Offensive stance in kendo

Hassō-no-kamae (八相（八双）の構), frequently shortened simply to hassō and occasionally called hassō-gamae, is one of the five stances in kendo: jōdan, chūdan, gedan, hassō, and waki. It is an offensive stance, named for one's ability to respond to a situation in any direction. Waki and hassō are not commonly used in modern kendo, except in kata.

In hassō-no-kamae, the left foot is forward, and the sword is held pointing upright with the hilt in front of the right shoulder. The blade should slope slightly to the rear. When cutting, the sword is raised above the head, as in jōdan.

Hassō-no-kamae is used by uchidachi in the 4th kendo kata, opposite shidachi's waki-gamae. This posture is also used in Naginata.

It is also used in Kashima Shinden Jikishinkage-ryū's kata.
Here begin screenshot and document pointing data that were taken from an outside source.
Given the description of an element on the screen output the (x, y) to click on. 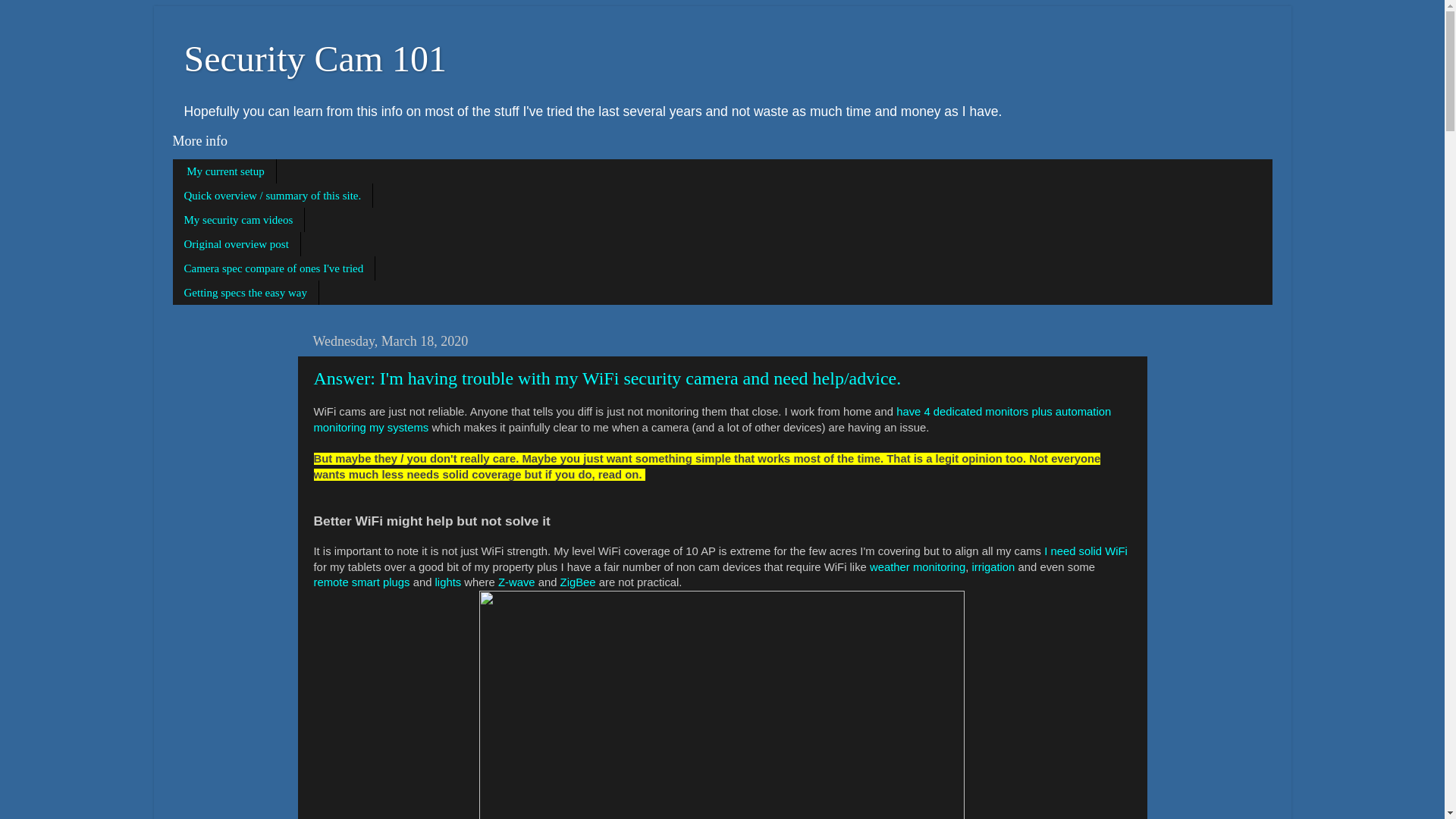
Original overview post (237, 243)
Z-wave (516, 582)
Security Cam 101 (314, 58)
weather monitoring (917, 567)
lights (449, 582)
I need solid WiFi (1084, 551)
My current setup (224, 170)
remote smart plugs (362, 582)
irrigation (994, 567)
ZigBee (579, 582)
My security cam videos (239, 219)
Getting specs the easy way (245, 292)
Camera spec compare of ones I've tried (274, 268)
Given the description of an element on the screen output the (x, y) to click on. 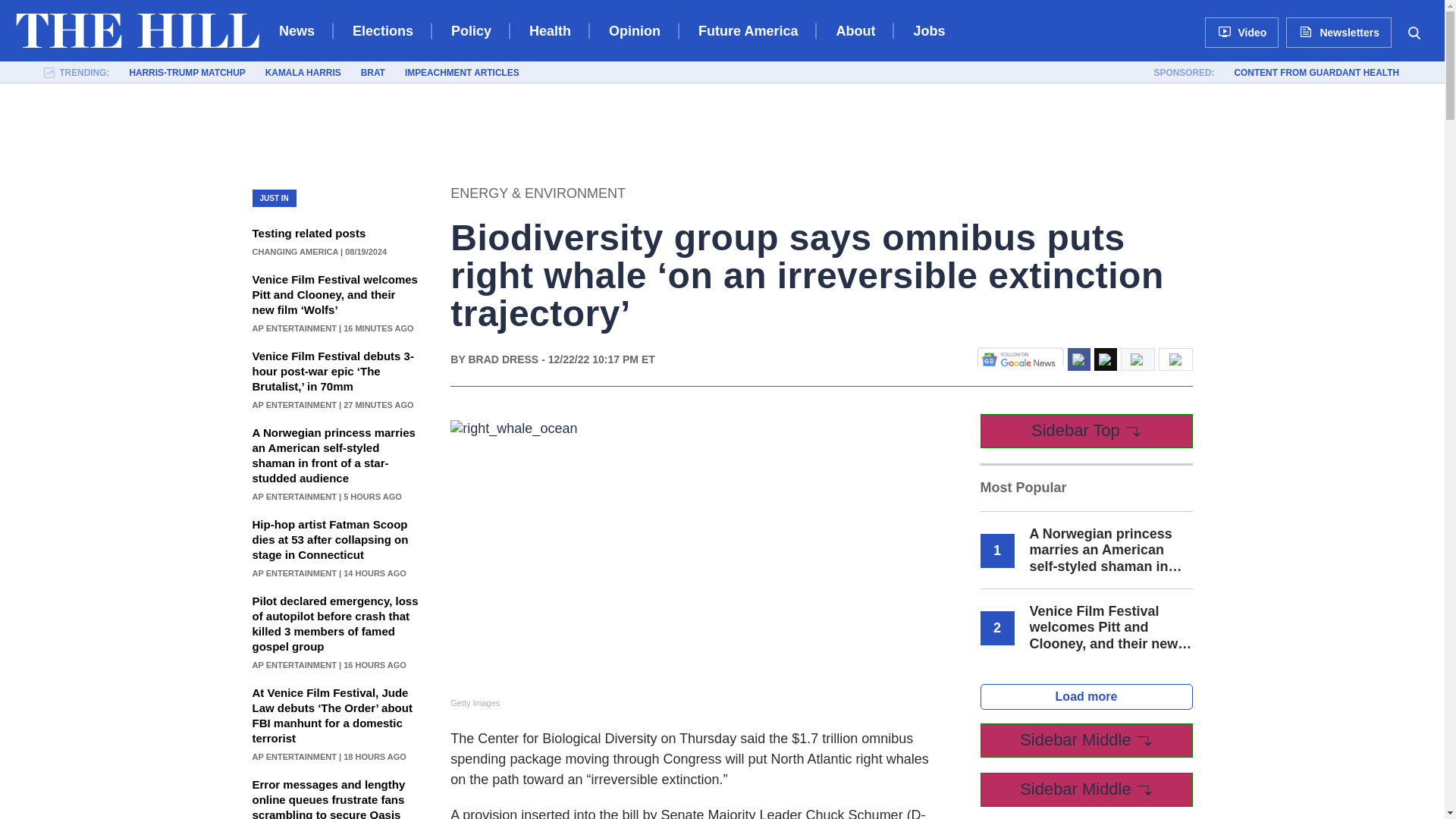
Health (549, 30)
News (296, 30)
Opinion (634, 30)
Search (1414, 31)
Elections (382, 30)
Policy (471, 30)
Given the description of an element on the screen output the (x, y) to click on. 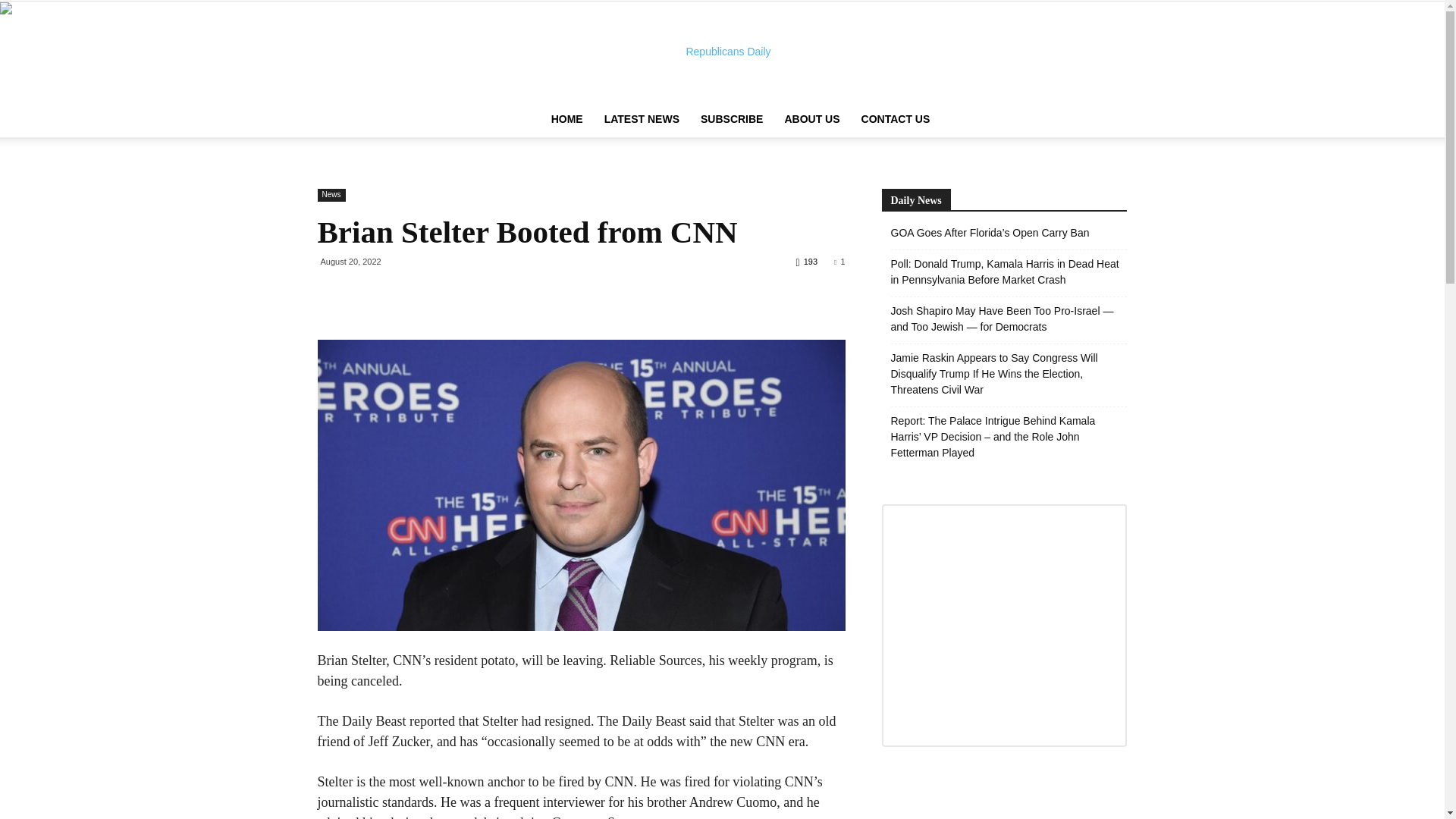
LATEST NEWS (642, 118)
ABOUT US (811, 118)
SUBSCRIBE (731, 118)
1 (839, 261)
HOME (567, 118)
CONTACT US (895, 118)
News (331, 195)
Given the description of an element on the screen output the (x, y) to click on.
Hassō is called in-no-kamae (陰の構え, shadow stance) in Ittō-ryū and Katori Shintō-ryū, hassō (八相) in Shinkage-ryū, and occasionally moku-no-kamae (木の構え, stance of wood), because of the stance's resemblance to a tree.

==European schools of swordsmanship==
In German traditions such as Liechtenauer this is called right vom Tag (the same name is also used for the equivalent of jōdan-no-kamae—German styles consider the two stances variations on one thing). It is often translated as "day" or "from the roof".